Last week, the administration said that al Qaeda was on the ropes in Iraq.
It made up no more than 2 or 3 percent of the folks killing Americans and Iraqis. Military spokesmen in Baghdad and the U.S. Central Command’s Gen.John Abizaid said we’d decimated the al Qaeda leadership in Iraq and the group wasn’t likely to be much of a player in Iraq’s future.
This week, President Bush declared that al Qaeda is the primary enemy in Iraq, fomenting the sectarian slaughter, which he said is definitely NOT a civil war.
If we keep changing enemies, we keep changing allies, too. Last week, and every week this year, the White House line was that Iraqi Prime Minister Nouri al Maliki was our guy in Baghdad, and we’d sink or swim with him.
This week, the White House gave The New York Times a classified memo from National Security adviser Steven Hadley, just in time for Bush’s scheduled meeting with Maliki in Jordan. It says it’s time for our guy to fish or cut bait.
Either Maliki gets the job done or else. All he has to do is end the civil war (or the “sectarian violence” as the White House prefers to call it); restore security in his own capital; and heave his most powerful supporter, anti-American Shiite cleric Moqtada al-Sadr, overboard.
From the beginning, Baghdad, Iraq’s capital and center of gravity and the place where Shiites and Sunnis co-existed like oil and water, has been at the heart of our problem in Iraq. We didn’t invade with enough troops to take the place down hard and then secure it.
Then we thought the problem was the Sunnis in Anbar province to the West, which conveniently fit the administration’s “central front in the war on terror” theme, and sent the Marines there to flatten Fallujah and try to put the lid on Ramadi.
Now while Baghdad spins out of control, a leaked Marine intelligence report says, in essence, that we’ve also lost the fight for Anbar, which has largely fallen to Sunni insurgents and al Qaeda in Iraq. We’ve ground the Marine Corps down in Anbar, trying and failing to gain control at a staggering cost in American dead and wounded.
Yet all Marine requests for more troops beyond the 30,000 already there have fallen on deaf ears at the Pentagon and the White House, and in fact top commanders have pulled some troops away from Anbar to focus on Baghdad.
All this while Gen. Abizaid tells angry Democrats and Republicans at a Senate Armed Service committee hearing that the American commanders in Iraq are unanimous in their view that sending in more U.S. forces–as if more could be found–isn’t the answer and that they don’t want any reinforcements beyond a temporary surge of a few thousand.

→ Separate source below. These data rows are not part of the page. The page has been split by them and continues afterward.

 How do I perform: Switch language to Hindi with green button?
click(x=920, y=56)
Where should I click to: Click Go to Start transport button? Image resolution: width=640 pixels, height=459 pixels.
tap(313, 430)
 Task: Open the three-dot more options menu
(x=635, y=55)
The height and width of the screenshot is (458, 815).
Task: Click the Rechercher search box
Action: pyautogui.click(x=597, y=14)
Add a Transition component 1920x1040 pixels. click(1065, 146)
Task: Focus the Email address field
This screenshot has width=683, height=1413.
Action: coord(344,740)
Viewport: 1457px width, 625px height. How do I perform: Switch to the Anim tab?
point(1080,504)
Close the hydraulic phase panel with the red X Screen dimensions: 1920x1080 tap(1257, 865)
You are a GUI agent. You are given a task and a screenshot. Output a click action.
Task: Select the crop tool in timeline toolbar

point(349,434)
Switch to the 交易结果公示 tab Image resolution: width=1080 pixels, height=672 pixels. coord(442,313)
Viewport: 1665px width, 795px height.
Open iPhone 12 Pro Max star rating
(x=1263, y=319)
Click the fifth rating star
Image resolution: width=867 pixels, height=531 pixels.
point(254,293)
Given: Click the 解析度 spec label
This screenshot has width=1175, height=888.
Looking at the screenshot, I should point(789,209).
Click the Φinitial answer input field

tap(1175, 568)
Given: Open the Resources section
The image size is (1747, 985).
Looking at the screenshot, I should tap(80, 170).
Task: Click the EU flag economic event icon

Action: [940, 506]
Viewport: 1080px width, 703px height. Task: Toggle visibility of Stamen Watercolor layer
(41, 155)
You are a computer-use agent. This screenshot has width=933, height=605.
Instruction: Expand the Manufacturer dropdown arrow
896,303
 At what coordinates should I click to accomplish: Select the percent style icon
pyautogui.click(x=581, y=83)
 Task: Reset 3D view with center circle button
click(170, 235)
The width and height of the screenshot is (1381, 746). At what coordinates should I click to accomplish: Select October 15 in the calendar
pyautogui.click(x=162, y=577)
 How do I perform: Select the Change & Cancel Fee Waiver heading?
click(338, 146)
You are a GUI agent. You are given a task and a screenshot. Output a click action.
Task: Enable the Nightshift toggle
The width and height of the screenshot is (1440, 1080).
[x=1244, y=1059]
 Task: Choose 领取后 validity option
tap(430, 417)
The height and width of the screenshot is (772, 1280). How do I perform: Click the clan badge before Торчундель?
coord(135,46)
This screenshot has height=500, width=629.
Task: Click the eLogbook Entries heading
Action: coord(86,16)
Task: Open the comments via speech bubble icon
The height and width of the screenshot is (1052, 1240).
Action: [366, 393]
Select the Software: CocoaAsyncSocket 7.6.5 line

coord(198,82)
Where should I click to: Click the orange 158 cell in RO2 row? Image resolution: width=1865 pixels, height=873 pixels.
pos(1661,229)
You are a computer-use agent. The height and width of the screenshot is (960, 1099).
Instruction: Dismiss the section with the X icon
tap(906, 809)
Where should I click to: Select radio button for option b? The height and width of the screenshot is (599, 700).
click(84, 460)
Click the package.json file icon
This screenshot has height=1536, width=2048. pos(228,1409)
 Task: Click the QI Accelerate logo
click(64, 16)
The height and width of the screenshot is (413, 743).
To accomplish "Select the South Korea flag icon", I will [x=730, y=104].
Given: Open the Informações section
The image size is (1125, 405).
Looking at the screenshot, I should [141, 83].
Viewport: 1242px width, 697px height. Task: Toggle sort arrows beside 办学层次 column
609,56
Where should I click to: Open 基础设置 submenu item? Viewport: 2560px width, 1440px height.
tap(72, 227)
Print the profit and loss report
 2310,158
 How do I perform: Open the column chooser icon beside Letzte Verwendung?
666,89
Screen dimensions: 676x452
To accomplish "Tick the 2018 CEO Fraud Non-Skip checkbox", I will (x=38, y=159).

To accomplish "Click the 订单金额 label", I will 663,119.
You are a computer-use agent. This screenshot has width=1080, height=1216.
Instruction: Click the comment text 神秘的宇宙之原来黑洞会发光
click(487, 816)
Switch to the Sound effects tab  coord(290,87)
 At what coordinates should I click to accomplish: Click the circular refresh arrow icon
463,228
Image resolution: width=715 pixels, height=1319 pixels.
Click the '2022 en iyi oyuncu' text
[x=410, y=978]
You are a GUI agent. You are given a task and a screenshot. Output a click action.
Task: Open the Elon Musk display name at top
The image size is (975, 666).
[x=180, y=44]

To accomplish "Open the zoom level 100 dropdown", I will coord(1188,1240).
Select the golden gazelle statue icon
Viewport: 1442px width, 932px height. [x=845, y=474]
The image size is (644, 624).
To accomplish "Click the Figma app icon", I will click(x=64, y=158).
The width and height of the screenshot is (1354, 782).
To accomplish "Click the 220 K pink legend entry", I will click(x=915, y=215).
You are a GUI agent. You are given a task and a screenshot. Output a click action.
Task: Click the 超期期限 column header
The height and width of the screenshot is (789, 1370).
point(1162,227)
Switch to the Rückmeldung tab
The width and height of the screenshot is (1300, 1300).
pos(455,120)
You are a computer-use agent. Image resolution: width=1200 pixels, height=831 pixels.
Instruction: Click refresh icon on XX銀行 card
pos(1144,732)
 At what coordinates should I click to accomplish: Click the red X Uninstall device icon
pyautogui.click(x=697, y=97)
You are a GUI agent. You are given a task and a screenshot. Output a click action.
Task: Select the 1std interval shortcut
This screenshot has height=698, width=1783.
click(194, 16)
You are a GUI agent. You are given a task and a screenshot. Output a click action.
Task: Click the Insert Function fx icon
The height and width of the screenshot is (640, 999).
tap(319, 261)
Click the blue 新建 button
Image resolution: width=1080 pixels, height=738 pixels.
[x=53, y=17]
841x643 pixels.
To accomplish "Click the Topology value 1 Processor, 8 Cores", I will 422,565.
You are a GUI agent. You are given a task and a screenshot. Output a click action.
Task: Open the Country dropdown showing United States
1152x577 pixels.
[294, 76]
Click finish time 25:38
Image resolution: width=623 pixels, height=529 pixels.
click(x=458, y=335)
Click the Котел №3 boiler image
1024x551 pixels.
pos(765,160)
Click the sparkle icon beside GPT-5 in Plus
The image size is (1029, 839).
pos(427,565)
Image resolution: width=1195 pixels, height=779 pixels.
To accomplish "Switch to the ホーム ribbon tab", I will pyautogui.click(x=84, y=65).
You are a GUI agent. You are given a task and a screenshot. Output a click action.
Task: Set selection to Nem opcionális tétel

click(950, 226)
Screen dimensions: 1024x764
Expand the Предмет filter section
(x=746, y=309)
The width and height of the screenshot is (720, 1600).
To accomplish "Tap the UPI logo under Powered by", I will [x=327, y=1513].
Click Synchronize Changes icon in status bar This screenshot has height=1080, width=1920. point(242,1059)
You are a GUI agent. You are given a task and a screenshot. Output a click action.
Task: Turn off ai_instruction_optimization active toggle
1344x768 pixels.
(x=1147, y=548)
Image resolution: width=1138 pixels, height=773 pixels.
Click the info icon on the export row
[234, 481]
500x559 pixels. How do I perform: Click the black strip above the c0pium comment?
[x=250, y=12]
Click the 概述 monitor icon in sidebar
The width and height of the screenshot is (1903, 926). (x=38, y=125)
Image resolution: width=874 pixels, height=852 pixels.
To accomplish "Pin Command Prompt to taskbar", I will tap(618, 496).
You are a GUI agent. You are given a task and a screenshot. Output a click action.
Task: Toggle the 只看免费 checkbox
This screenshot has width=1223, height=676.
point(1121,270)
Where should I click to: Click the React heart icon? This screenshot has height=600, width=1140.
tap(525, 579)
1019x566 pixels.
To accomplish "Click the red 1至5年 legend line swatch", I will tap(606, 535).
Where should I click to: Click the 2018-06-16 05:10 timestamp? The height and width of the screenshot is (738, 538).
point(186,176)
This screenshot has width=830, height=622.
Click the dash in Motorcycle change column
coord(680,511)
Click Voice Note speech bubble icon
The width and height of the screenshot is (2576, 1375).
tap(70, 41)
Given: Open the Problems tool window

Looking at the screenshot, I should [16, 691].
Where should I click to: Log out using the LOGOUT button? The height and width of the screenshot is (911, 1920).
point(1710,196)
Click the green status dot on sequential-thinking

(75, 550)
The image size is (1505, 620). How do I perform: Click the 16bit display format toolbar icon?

In Latvia en route to a planned woodshed session with Prime Minister Maliki in Jordan, President Bush said that he’d be flexible in seeking a solution in Iraq, but declared that he’ll never withdraw American troops until the mission is accomplished.
If he’s to be believed, that pretty much precludes the Baker-Hamilton Commission from suggesting any solutions stronger than a much-too-late international conference with Syria, Iran, Saudi Arabia, Jordan and friends, essentially begging them to pull our chestnuts out of the Middle East fire we started.
Even if Bush weren’t flirting with plans to overthrow them, why would the rulers of Syria and Iran, who’ve been spoilers in Iraq throughout, now want to help the Bush administration with anything, anywhere? The Saudis, who counseled against invading Iraq, are weighing their options if the Americans leave. They have no intention of sitting idly by while Shiites and Kurds massacre their brother Sunnis.
As this theater of the dangerously absurd and absurdly dangerous plays to SRO crowds, the war of words goes on without quarter or common sense.
This week we were treated to an official American description of the mass murders on the streets of Baghdad by al Sadr’s Shiite militias as “extra-judicial killings.”
We can only hope that the Pentagon–famous for groaning shelves laden with contingency plans for everything from an invasion of Tierra del Fuego to pre-emptive strikes against Iran and North Korea–has a plan for a fighting retreat from a hostile nation where both sides of a civil war take a break from killing one another to concentrate on killing us.
You can be sure that if such a plan does exist, a “fighting retreat” will be called a victory parade or a retrograde movement intended to restore peace in our time.
Or maybe just “Mission Accomplished, Part II.”